Again, I don't believe that God is a pacifist.  I believe he considers some wars to be just and other wars to be unjust.

----------


## Brett85

> Sometimes a "middle of the road" response makes no sense.
> 
> _Revelation 3:15 I know your works, that you are neither cold nor hot. I wish that you were cold or hot._ 
> 
> Whenever you go to war you risk killing innocent people.  Even the "best" post 9/11 military response likely would have ended up with more innocent people killed by our response than killed by the attacks.
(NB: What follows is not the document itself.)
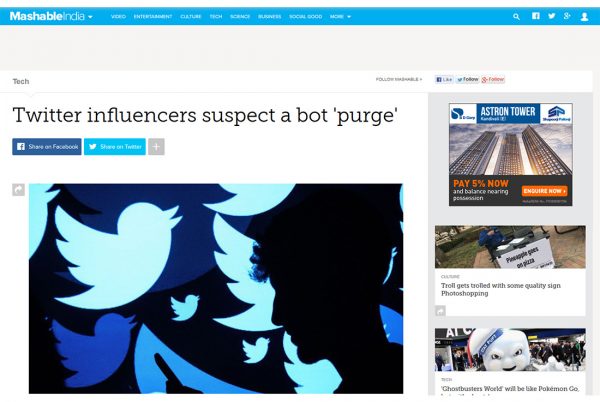Image resolution: width=600 pixels, height=402 pixels.
Task: Open the Twitter bird icon in header
Action: pos(551,16)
My position isn't really even "middle of the road."  My position is basically the same as Ron and Rand Paul's.  It's just that some of the views here go much farther than even what our liberty candidates support.

----------


## Brett85

> What is "right" about a military response?  Prior to 9/11 the worst terrorist attack was (according to the official story) from two white non-Muslim Americans.  Should there have been a "military response?"  Why or why not?  I mean if *every time* there is an attack that kills a lot of people there should be a military response..... Oh.  But it's only if you can say for certain that there were foreigners involved.  It doesn't matter if you never actually connect the attack to a foreign government.  (9/11 was never connected to the Taliban).  But "We've got to respond" with military force.  Why?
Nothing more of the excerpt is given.